The NMR assignment of gatifloxacin in D2O was carried out as reported in the literature [70]. The proton signal of –CH- linked to the secondary amine of gatifloxacine was shifted from 4.12 ppm to 4.07 ppm after the addition of Cross-PEI-800 (Figure 6a,b, full spectra shown in Figures S13–S15 in the Supplementary Materials). At the same time, the proton signals of Cross-PEI-800 were overlapped with the –CH2- signals of the piperazine moiety of gatifloxacine. In the NOESY spectrum, the signal at 4.07 ppm was found to interact with the aromatic signals of Cross-PEI-800 (Figure 6c, full spectrum shown in Figure S16 in the Supplementary Materials). NMR data clearly indicated the interaction of the gatifloxacin’s piperazine ring with the CTV moiety of Cross-PEI-800.
After mixing gatifloxacin with the cross-linked polymer, the UV-Vis spectrum of gatifloxacin remained unchanged (Figure S17 in the Supplementary Materials). Upon irradiation at the absorption maxima (232, 286 and 330 nm), gatifloxacin produced a blue emission at 430 nm. In the presence of Cross-PEI-800, this emission was also observed upon irradiation at 286 and 330 nm. However, irradiation at 232 nm exhibited the emission of the cross-linked polymer (Figure S18 in the Supplementary Materials). According to the previous studies, the absorption of quinolone derivatives at 230 nm is attributed to the fluorophenyl piperazine unit [71]. The irradiation at 230 nm in the presence of the polymer illustrated the disappearance of the drug emission, showing the interaction of fluorophenyl piperazine moiety with Cross-PEI-800 (Figure S18 in the Supplementary Materials). Accordingly, NMR and UV analyses conclude that Cross-PEI-800, with gatifloxacin, exhibits hydrophobic interaction between the piperazine substituent and the proximity of the armed CTV.

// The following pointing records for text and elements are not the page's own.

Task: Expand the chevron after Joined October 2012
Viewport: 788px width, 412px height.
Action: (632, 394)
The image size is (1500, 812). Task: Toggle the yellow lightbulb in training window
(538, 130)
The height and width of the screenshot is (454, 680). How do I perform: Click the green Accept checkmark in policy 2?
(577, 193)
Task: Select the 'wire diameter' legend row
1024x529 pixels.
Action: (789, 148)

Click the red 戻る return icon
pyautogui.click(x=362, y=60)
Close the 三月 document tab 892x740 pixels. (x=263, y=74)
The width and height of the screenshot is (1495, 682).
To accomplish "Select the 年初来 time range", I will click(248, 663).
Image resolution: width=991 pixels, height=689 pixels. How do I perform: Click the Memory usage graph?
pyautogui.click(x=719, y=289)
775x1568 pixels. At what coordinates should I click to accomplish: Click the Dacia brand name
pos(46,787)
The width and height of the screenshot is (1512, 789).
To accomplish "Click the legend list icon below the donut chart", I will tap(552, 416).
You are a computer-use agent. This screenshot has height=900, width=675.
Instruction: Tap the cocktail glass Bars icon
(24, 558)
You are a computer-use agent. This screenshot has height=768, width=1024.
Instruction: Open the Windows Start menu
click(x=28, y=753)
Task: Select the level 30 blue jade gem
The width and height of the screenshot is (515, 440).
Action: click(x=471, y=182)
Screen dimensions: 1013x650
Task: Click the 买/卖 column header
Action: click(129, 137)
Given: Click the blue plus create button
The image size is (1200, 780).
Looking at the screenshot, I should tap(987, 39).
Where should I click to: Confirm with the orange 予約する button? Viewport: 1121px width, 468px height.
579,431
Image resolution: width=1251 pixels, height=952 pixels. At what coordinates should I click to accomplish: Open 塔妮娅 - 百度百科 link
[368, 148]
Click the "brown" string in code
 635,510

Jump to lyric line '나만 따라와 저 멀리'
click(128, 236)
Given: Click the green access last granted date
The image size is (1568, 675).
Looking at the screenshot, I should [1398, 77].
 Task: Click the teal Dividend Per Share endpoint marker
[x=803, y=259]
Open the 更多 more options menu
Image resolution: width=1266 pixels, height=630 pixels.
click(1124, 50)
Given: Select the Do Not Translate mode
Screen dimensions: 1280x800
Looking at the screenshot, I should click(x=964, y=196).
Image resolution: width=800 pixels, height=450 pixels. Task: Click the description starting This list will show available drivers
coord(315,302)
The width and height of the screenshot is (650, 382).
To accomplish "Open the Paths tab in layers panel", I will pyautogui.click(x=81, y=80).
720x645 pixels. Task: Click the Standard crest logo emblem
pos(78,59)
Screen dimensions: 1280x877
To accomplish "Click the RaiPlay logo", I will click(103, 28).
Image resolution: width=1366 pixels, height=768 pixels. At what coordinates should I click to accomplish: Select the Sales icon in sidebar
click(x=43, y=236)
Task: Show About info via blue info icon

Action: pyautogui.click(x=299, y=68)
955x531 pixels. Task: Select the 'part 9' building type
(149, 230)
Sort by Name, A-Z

3.2.3. Sinomenine (Hydrophilic Drug)

After the addition of Cross-PEI-800 to sinomenine in the D2O solution, the aromatic proton signals of sinomenine were shifted upfield, and a new signal at 5.43 ppm was observed. In accordance with the 1H NMR assignment of sinomenine in DMSO-d6 [72], the new peak corresponds to the proton at position a (Figure 7, full spectra shown in Figures S19–S21 in the Supplementary Materials) that was absent in the pure drug due to deuterium exchange. Therefore, NMR data demonstrated that the cross-linked polymer partially shielded sinomenine from the interactions with the solvent. Moreover, the upfield shift of the aromatic proton signals proved the existence of π−π interactions between sinomenine and Cross-PEI-800. The shifting of b signal and its NOE correlations with the –OMe signal of polymer indicated the hydrophobic and p-p interaction between sinomenine and armed CTV unit.
Besides, the UV-Vis spectrum of sinomenine showed an absorption band at 264 nm, and its intensity was enhanced after treatment with Cross-PEI-800 (Figure S22a). Similar to other drug molecules, the emission spectra can also identify the associated intermolecular interactions. The irradiation of sinomenine at 264 nm (abs maximum) showed no emission. Upon treatment with Cross-PEI-800, the emission maxima of the cross-linked polymer (320 and 630 nm upon irradiation at 286 nm) along with an additional maximum at 430 nm were found (Figure S22b). Irradiations of the mixture at 286 and 324 nm generated the same absorption maxima as pure Cross-PEI-800 (Figure S22c,d).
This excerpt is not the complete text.